Write the next part of the news article about TikTok and possible UK data restrictions, starting after its last sentence.

---------- Given passage

The net is closing in on the marketing phenomenon that is TikTok, amid claims that the UK Government is planning to impose tough restrictions on how the social media giant handles British consumers’ data, following allegations of links to the Chinese government.
With an estimated 800 million global active users, primarily aged between 13 and 30 – 3.7 million of whom live in the UK – the video sharing app has seen a huge spike in popularity since the coronavirus lockdown, with advertisers desperate for a slice of the action.
In the States, TikTok parent company ByteDance has 25 days to find a purchaser to take over its US operations or face being outlawed, triggering a race to the finish to snap up the US side of the business with Microsoft, Twitter, and Oracle in the running.
However, ByteDance has since filed a lawsuit against the Trump administration over the executive order. Even so, it is understood that the UK is considering TikTok’s future in Britain after reports that the firm wants to move its global HQ to London due to difficult relations with the US.
Earlier this week, Conservative MP Iain Duncan Smith warned that “with a flashy campus in the UK, ByteDance would be free to masquerade as a British equivalent to Facebook or Google, gaining credibility in London”.

--------------------
---------- Data under study

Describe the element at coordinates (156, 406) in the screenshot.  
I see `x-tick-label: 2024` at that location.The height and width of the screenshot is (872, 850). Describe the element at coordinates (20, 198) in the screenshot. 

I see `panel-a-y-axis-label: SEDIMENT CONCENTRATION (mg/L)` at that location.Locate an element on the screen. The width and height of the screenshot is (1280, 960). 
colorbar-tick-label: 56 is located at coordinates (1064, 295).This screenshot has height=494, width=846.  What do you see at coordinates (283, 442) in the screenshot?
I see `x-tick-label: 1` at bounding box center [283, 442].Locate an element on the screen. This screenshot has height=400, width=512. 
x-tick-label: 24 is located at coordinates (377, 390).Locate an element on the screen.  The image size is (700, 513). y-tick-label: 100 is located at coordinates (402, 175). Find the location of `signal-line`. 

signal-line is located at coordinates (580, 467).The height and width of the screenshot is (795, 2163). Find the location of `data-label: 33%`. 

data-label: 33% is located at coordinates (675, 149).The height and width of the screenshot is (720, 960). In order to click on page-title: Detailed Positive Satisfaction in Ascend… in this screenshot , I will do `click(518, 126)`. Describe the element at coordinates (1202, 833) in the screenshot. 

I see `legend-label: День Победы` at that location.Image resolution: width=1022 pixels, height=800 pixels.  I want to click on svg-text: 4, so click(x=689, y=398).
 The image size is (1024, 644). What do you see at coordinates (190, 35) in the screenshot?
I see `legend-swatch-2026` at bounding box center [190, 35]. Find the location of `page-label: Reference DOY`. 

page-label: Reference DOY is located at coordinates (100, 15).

--------------------

» **Output of the exercise**
But, according to Bloomberg at least, a review led by the prime minister’s chief strategic advisor Eddie Lister has found that the TikTok is not as significant a security threat as Huawei, which was banned from the country’s 5G network earlier this month.
One source said that, although the app might not be banned, it could be asked by the Government to stop moving users’ data abroad.
In July, the South Korean Communications Commission (KCC), the country’s Ofcom equivalent, said it had fined the company 186 million won – about £123,000 – for failing to protect users’ private data.
The fine, which could potentially be the first of many monetary penalties giving the fact that the firm is under investigation in multiple markets, is the maximum permitted under South Korean law, and equivalent to 3% of TikTok’s annual sales in the country.